● STUDY TEXT
- - -
On Thu, Jan 14, 2010 at 10:01 PM, Shashikant Kore <sh...@gmail.com> wrote:
> The first problem seems to be index version incompatibility.
>
> Since you created index with Lucene 3.0, you will need the same
> version to read the index. It seem while creating the vectors, the
> version of Lucene is lower than that.  Can you check if you are using
> the same lucene jar while creating vector?
>
> Not sure what the second problem is.
>
> --shashi
>
> On Fri, Jan 15, 2010 at 11:11 AM, Rob Ennals <ro...@gmail.com> wrote:
>> Hi Guys,
>>
>> I'm totally new to Mahout so I'm running into what I expect are newbie issues.
>>
>> To get started with clustering, I tried importing some indexes from Lucene.
>>
>> Following the Lucene tutorial, I created a really simple index of the
>> Lucene source code:
>> http://lucene.apache.org/java/3_0_0/demo.html
>>
>> I then tried to convert this to a Mahout Vector, following as per
>> http://cwiki.apache.org/MAHOUT/creating-vectors-from-text.html
>>
>> This gives me a CorruptIndexException:
>>
>> rob@rob:~/svn/mahout$ java
>> org.apache.mahout.utils.vectors.lucene.Driver --dir
>> /home/rob/Reference/Installers/lucene-3.0.0/index --output
>> /home/rob/test/output --dictOut /home/rob/test/dict --max 50 --field
>> contents
>> Exception in thread "main"
>> org.apache.lucene.index.CorruptIndexException: Incompatible format
>> version: 2 expected 1 or lower
>>        at org.apache.lucene.index.FieldsReader.<init>(FieldsReader.java:117)
>>        at org.apache.lucene.index.SegmentReader$CoreReaders.openDocStores(SegmentReader.java:277)
>>        at org.apache.lucene.index.SegmentReader.get(SegmentReader.java:640)
>>        at org.apache.lucene.index.SegmentReader.get(SegmentReader.java:599)
>>        at org.apache.lucene.index.DirectoryReader.<init>(DirectoryReader.java:104)
>>        at org.apache.lucene.index.ReadOnlyDirectoryReader.<init>(ReadOnlyDirectoryReader.java:27)
>>        at org.apache.lucene.index.DirectoryReader$1.doBody(DirectoryReader.java:74)
>>        at org.apache.lucene.index.SegmentInfos$FindSegmentsFile.run(SegmentInfos.java:704)
>>        at org.apache.lucene.index.DirectoryReader.open(DirectoryReader.java:69)
>>        at org.apache.lucene.index.IndexReader.open(IndexReader.java:476)
>>        at org.apache.lucene.index.IndexReader.open(IndexReader.java:314)
>>        at org.apache.mahout.utils.vectors.lucene.Driver.main(Driver.java:140)
>>
>>
>> I also tried running the driver on the actual Lucene index that I want
>> to apply it to, and this time to a NullPointerException:
>>
>> rob@rob:~/svn/mahout$ java
>> org.apache.mahout.utils.vectors.lucene.Driver --dir
>> /home/rob/git/thinklink/scala/bin/index/ --output
>> /home/rob/test/output --dictOut /home/rob/test/dict --max 50 --field
>> contents
>> Jan 14, 2010 9:40:40 PM org.slf4j.impl.JCLLoggerAdapter info
>> INFO: Output File: /home/rob/test/output
>> Exception in thread "main" java.lang.NullPointerException
>>        at org.apache.hadoop.io.serializer.SerializationFactory.getSerializer(SerializationFactory.java:73)
- - -
● WHAT TO WORK ON
(1) In the Mahout thread, what exception did the driver produce when run on the actual Lucene index the writer wanted to use?
(2) Translate this sentence from the Mahout thread into French: "The first problem seems to be index version incompatibility."
(3) Pick up the Mahout thread at its final line and write the next part.
The dataset entries have no connection to the Mahout thread.

Dataset entries
- - -
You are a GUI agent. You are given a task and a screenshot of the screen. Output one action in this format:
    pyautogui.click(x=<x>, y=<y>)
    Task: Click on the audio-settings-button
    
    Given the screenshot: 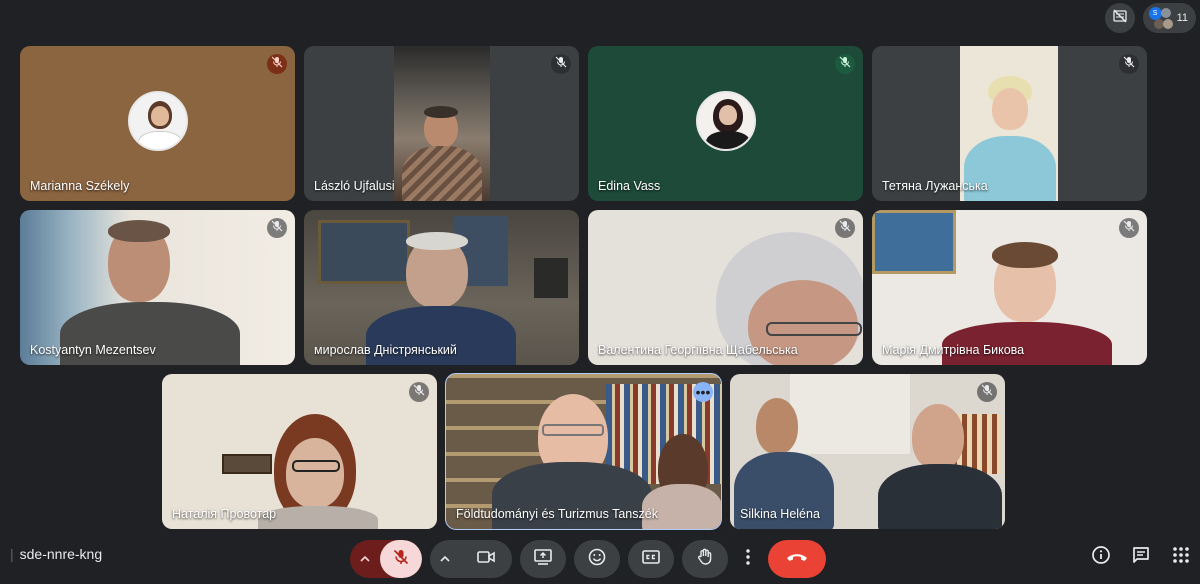 What is the action you would take?
    pyautogui.click(x=365, y=559)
- - -
● RESPONSES PER TASK
(1) A NullPointerException.

(2) Le premier problème semble être une incompatibilité de version d'index.

(3)
>>        at org.apache.hadoop.io.SequenceFile$Writer.init(SequenceFile.java:910)
>>        at org.apache.hadoop.io.SequenceFile$RecordCompressWriter.<init>(SequenceFile.java:1074)
>>        at org.apache.hadoop.io.SequenceFile.createWriter(SequenceFile.java:397)
>>        at org.apache.hadoop.io.SequenceFile.createWriter(SequenceFile.java:284)
>>        at org.apache.hadoop.io.SequenceFile.createWriter(SequenceFile.java:265)
>>        at org.apache.mahout.utils.vectors.lucene.Driver.getSeqFileWriter(Driver.java:226)
>>        at org.apache.mahout.utils.vectors.lucene.Driver.main(Driver.java:197)
>>
>>
>> In both cases, the indexes should have the "contents" field.
>>
>>
>> I assume I'm doing something stupid here. If someone can tell me what
>> that is, then that would be great.
>>
>>
>> Thanks
>>
>> -Rob
>>
>

Re: CorruptIndexException or NullPointerException when creating vectors from Lucene

Posted by Isabel Drost <is...@apache.org>.
On Fri Grant Ingersoll <gs...@apache.org> wrote:

> Right, Mahout is currently on Lucene 2.9.  We should upgrade.

Apart from the issues to be fixed in MAHOUT-246 - is there anything else
that would block upgrading?

Isabel

Re: CorruptIndexException or NullPointerException when creating vectors from Lucene

Posted by Grant Ingersoll <gs...@apache.org>.
Right, Mahout is currently on Lucene 2.9.  We should upgrade.

On Jan 15, 2010, at 1:01 AM, Shashikant Kore wrote:

> The first problem seems to be index version incompatibility.
> 
> Since you created index with Lucene 3.0, you will need the same
> version to read the index. It seem while creating the vectors, the
> version of Lucene is lower than that.  Can you check if you are using
> the same lucene jar while creating vector?
> 
> Not sure what the second problem is.
> 
> --shashi
> 
> On Fri, Jan 15, 2010 at 11:11 AM, Rob Ennals <ro...@gmail.com> wrote:
>> Hi Guys,
>> 
>> I'm totally new to Mahout so I'm running into what I expect are newbie issues.
>> 
>> To get started with clustering, I tried importing some indexes from Lucene.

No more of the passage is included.